# [The records]

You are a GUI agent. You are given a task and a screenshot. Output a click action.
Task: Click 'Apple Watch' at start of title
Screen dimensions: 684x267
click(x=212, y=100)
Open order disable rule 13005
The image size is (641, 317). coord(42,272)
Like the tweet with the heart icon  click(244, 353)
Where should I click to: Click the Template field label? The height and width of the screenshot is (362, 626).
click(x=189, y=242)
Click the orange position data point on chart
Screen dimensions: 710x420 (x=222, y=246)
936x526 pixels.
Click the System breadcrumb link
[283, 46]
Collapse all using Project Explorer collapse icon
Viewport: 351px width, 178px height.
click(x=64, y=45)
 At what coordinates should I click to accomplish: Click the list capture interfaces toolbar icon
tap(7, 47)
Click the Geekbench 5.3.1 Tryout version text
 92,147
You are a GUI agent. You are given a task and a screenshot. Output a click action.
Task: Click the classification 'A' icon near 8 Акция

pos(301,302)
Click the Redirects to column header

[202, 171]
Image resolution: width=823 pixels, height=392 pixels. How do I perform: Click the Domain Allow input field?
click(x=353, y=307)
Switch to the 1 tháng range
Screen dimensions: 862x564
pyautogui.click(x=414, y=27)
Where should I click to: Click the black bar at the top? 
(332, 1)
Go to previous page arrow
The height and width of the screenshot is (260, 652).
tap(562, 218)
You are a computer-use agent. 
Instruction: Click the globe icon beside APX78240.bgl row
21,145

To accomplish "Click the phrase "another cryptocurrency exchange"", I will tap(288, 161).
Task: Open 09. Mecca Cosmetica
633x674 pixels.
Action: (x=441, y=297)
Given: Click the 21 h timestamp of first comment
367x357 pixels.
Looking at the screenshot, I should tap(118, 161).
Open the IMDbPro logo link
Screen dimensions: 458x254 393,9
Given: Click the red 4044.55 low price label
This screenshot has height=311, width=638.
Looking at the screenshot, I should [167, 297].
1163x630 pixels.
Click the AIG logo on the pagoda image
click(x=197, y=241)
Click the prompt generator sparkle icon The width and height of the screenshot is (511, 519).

# [Directions]
Each record is to be given again in full, exactly as it reads.

# [Solution for this task]
You are a GUI agent. You are given a task and a screenshot. Output a click action.
Task: Click 'Apple Watch' at start of title
Screen dimensions: 684x267
click(x=212, y=100)
Open order disable rule 13005
The image size is (641, 317). coord(42,272)
Like the tweet with the heart icon  click(244, 353)
Where should I click to: Click the Template field label? The height and width of the screenshot is (362, 626).
click(x=189, y=242)
Click the orange position data point on chart
Screen dimensions: 710x420 (x=222, y=246)
936x526 pixels.
Click the System breadcrumb link
[283, 46]
Collapse all using Project Explorer collapse icon
Viewport: 351px width, 178px height.
click(x=64, y=45)
 At what coordinates should I click to accomplish: Click the list capture interfaces toolbar icon
tap(7, 47)
Click the Geekbench 5.3.1 Tryout version text
 92,147
You are a GUI agent. You are given a task and a screenshot. Output a click action.
Task: Click the classification 'A' icon near 8 Акция

pos(301,302)
Click the Redirects to column header

[202, 171]
Image resolution: width=823 pixels, height=392 pixels. How do I perform: Click the Domain Allow input field?
click(x=353, y=307)
Switch to the 1 tháng range
Screen dimensions: 862x564
pyautogui.click(x=414, y=27)
Where should I click to: Click the black bar at the top? 
(332, 1)
Go to previous page arrow
The height and width of the screenshot is (260, 652).
tap(562, 218)
You are a computer-use agent. 
Instruction: Click the globe icon beside APX78240.bgl row
21,145

To accomplish "Click the phrase "another cryptocurrency exchange"", I will tap(288, 161).
Task: Open 09. Mecca Cosmetica
633x674 pixels.
Action: (x=441, y=297)
Given: Click the 21 h timestamp of first comment
367x357 pixels.
Looking at the screenshot, I should tap(118, 161).
Open the IMDbPro logo link
Screen dimensions: 458x254 393,9
Given: Click the red 4044.55 low price label
This screenshot has height=311, width=638.
Looking at the screenshot, I should [167, 297].
1163x630 pixels.
Click the AIG logo on the pagoda image
click(x=197, y=241)
Click the prompt generator sparkle icon The width and height of the screenshot is (511, 519).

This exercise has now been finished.